PET imaging targeting the prostate membrane-specific antigen (PSMA) has demonstrated high potential in localizing disease in prostate cancer. In addition to prostate cancer, both benign and malignant lesions have been reported to highly express PSMA (e.g. ganglia, parathyroid adenoma, lung, thyroid, and renal cancers [1,2,3]). Here, we describe the case of a 71-year-old male patient who was referred for imaging of biochemical recurrent prostate cancer (Gleason Score 7b, iPSA 116 ng/ml, s/p radical prostatectomy, PSA at imaging 0.32 ng/ml). [18F]rhPSMA-7-PET/CT showed high PSMA-ligand uptake in an expansile lytic bone lesion of the sternum, a small local recurrence and a bone lesion. The lesion of the sternum showed a lobular appearance, a shell-like periosteal reaction, and matrix calcifications (A PET MIP, B fused PET/CT, C PET only, D axial CT only, E sagittal CT only showing a sharply demarcated lesion, red arrows indicate the lesion, green arrow indicates a bone lesion, pink a local recurrence) and exhibited high T2-weighted signal intensity (F) and septonodular contrast enhancement (G) on magnetic resonance imaging.
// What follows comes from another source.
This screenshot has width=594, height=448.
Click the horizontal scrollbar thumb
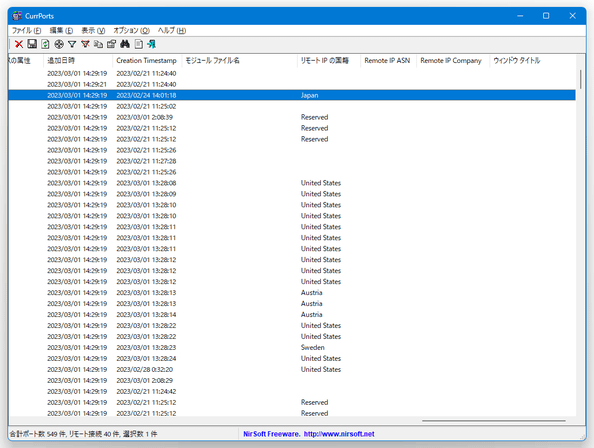click(494, 420)

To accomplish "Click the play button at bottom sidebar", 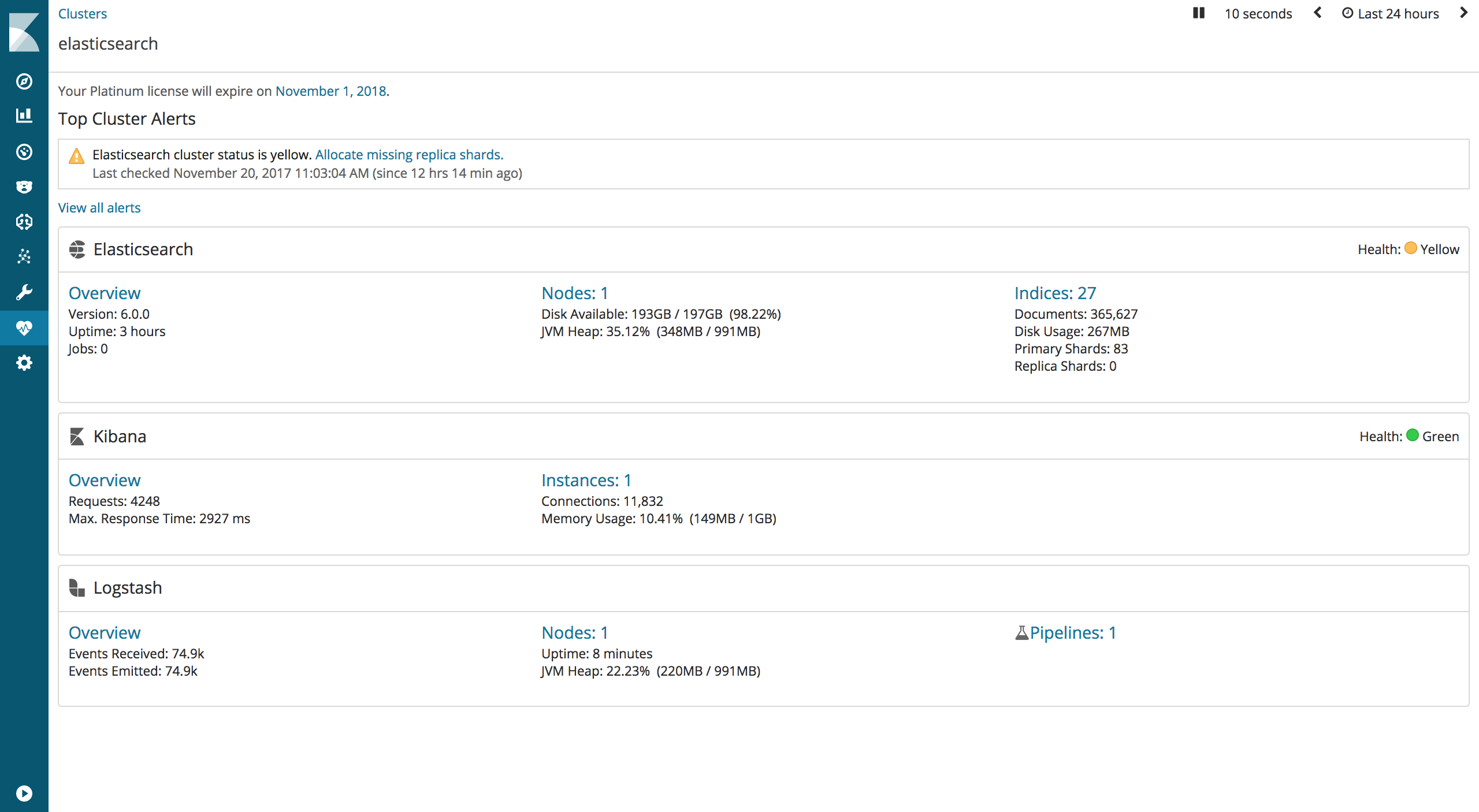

Given this morphological appearance, metastasis seemed unlikely and the subsequent biopsy and surgery confirmed the diagnosis of a grade 3 chondrosarcoma. Immunohistochemistry showed that PSMA was mainly expressed in small intralesional blood vessels/capillaries (histological slices H, yellow arrow: PSMA-staining; blue arrow: hyaline matrix). This is in line with previous reports demonstrating high PSMA-expression in vascular regions [2, 4, 5].

In summary, this case illustrates the potential pitfalls in PSMA-ligand PET-imaging given that PSMA-expression is also present in non-prostate cancer lesions and highlights the necessity of thorough analysis of the accompanying cross-sectional imaging modality.